Urbino, 29 settembre 2017 - I carabinieri di Sant'Angelo in Vado e di Piandimeleto hanno sequestrato una piantagione di marijuana nascosta tra filari di granturco. Trovati 15 chilogrammi e mezzo di prodotto già confezionato e pronto per lo spaccio, e altre 23 piante di un'altezza che andava dal metro ai 2 metri e mezzo. Una volta essiccate le foglie di quelle piante, il quantitativo di droga poteva superare i 30 chilogrammi.

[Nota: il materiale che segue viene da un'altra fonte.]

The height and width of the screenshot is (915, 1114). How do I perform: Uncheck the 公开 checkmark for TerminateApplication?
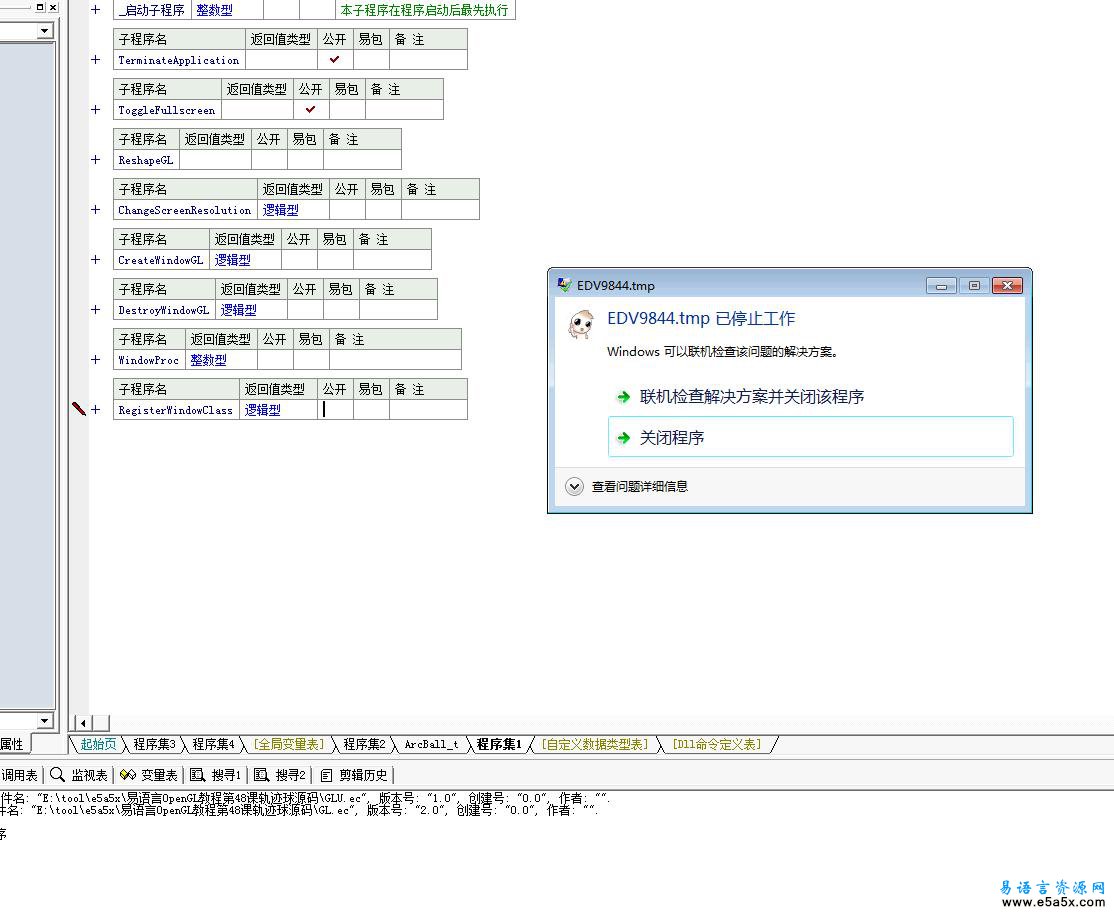click(x=335, y=60)
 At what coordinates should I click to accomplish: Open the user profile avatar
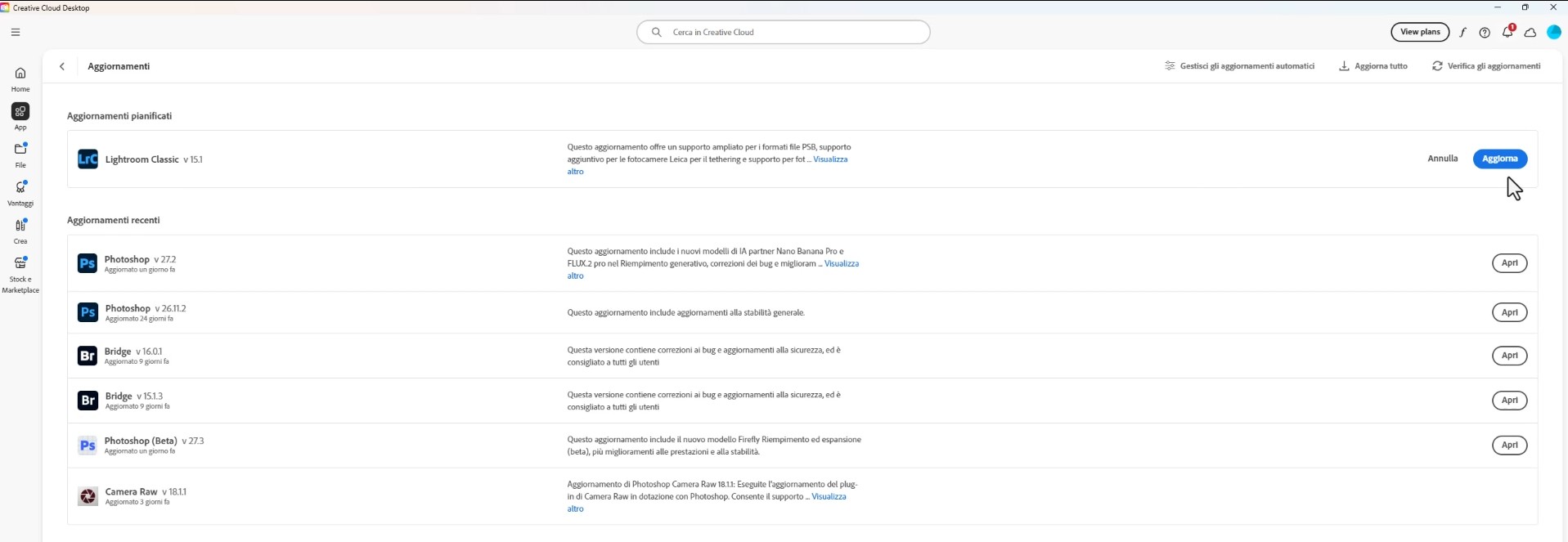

Arrestati i proprietari della piantagione, una coppia di coniugi quarantenni del posto, operaio lui, casalinga e ortolana lei, con un casolare sparso nelle campagne di Sant'Angelo in Vado. I carabinieri sono arrivati a loro presumibilmente grazie a qualche segnalazione visto che la coppia aveva di visibile una serra posticcia che, in caso di giornata di sole, aprivano mentre il grosso delle piante si trovavano disseminate tra i filari di granturco, con un accorgimento: erano legate in modo da non spuntare sopra il granturco.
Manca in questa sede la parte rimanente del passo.